Dane na ten temat pochodzą z oficjalnego raportu organizacji Marie Stopes Australia za rok 2000, który opublikowany został na jej stronie internetowej. Firma podała, że w 2020 roku 4,95 proc. aborcji „medycznych” było niekompletnych. To znaczy, że wskutek działań podjętych w celu zamordowania dziecka nienarodzonego do mordu wprawdzie doszło, ale nie usunięto całego ciała zabitego z łona kobiety lub całego łożyska, pozostawiając jakieś ich fragmenty.

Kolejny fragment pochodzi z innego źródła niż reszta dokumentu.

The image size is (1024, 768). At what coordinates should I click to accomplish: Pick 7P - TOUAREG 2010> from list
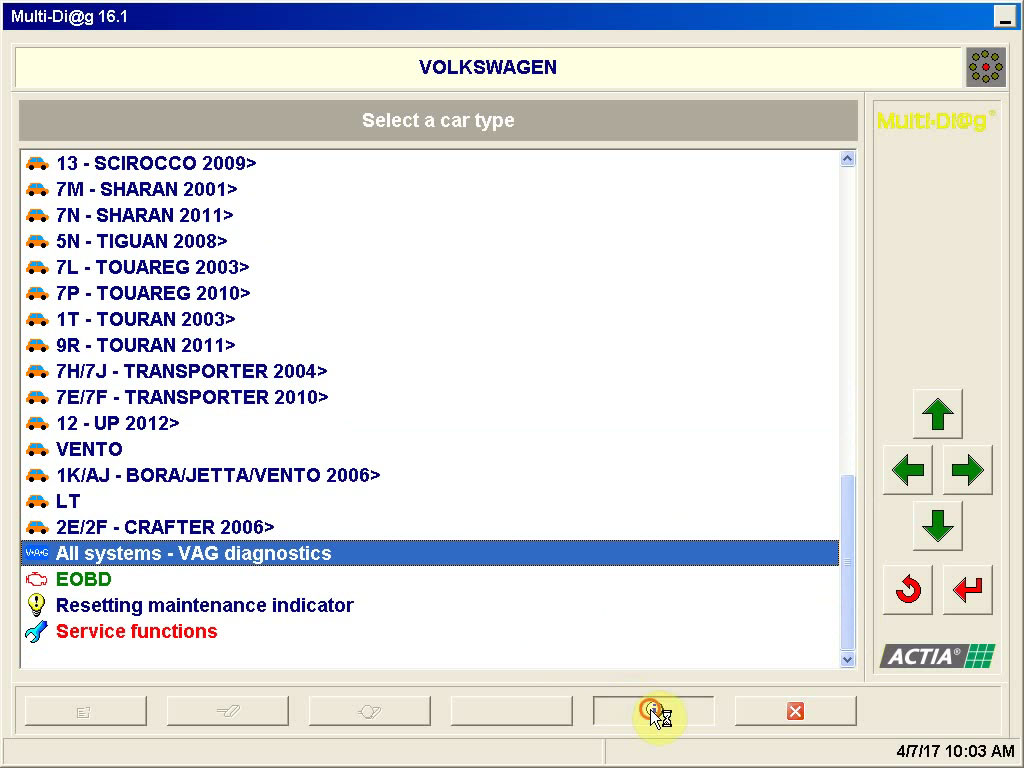pos(153,293)
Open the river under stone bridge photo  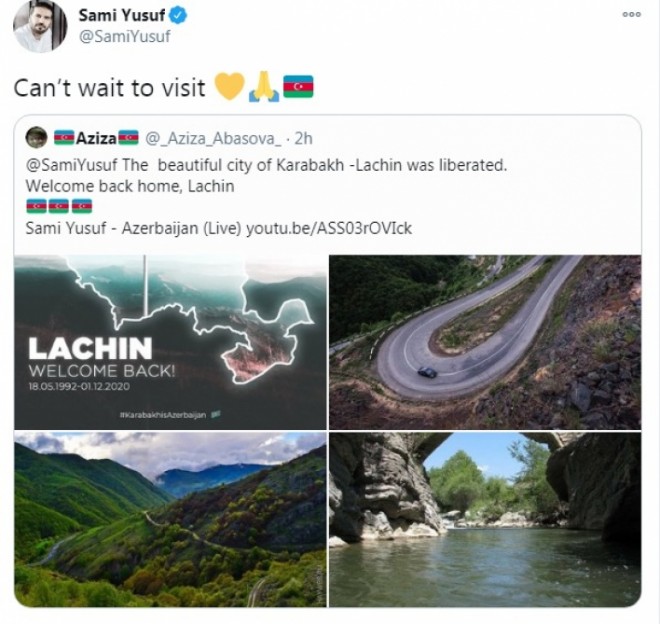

Chodzi tutaj o aborcję „medyczną”, to znaczy przeprowadzaną przy użyciu poronnych środków chemicznych. W przypadku aborcji chirurgicznych, kiedy dziecko jest na różne sposoby wydobywane z łona kobiety (rozrywanie na kawałki, wsysanie przez swoisty odkurzacz etc.) mordowanie szło sprawniej: wówczas pozostawiano w ciele kobiety fragmenty zabitych dzieci lub łożyska tylko w 0,88 proc. przypadków.
Wesprzyj nas już teraz!
Liczby te skomentował były dyrektor globalny ds. rozwoju klinik w Marie Stopes International, Kevin Duffy. Jak podaje portal LifeNews.com, odniósł się do procederu mordowania dzieci w Wielkiej Brytanii za pomocą tabletek wczesnoporonnych; wskutek pandemii Covid-19 proceder ten stał się na Wyspach bardzo popularny. Średnio w Anglii i Walii każdego miesiąca swoje dzieci zabija w ten sposób 10 000 kobiet. Zgodnie ze statystykami z Australii oznacza to, że 500 z nich będzie wymagała dalszych interwencji, żeby dokończyć aborcję, to znaczy usunąć z ciała resztę ciała zabitego dziecka lub łożyska.
Według Duffy’ego takie szacunki odpowiadają faktom, bo wiadomo, że w Anglii i Walii co miesiąc właśnie około 500 kobiet trafia do szpitali wskutek problemów z pozostałymi częściami ciała dziecka lub łożyska, z czego blisko 400 wymaga interwencji chirurgicznej.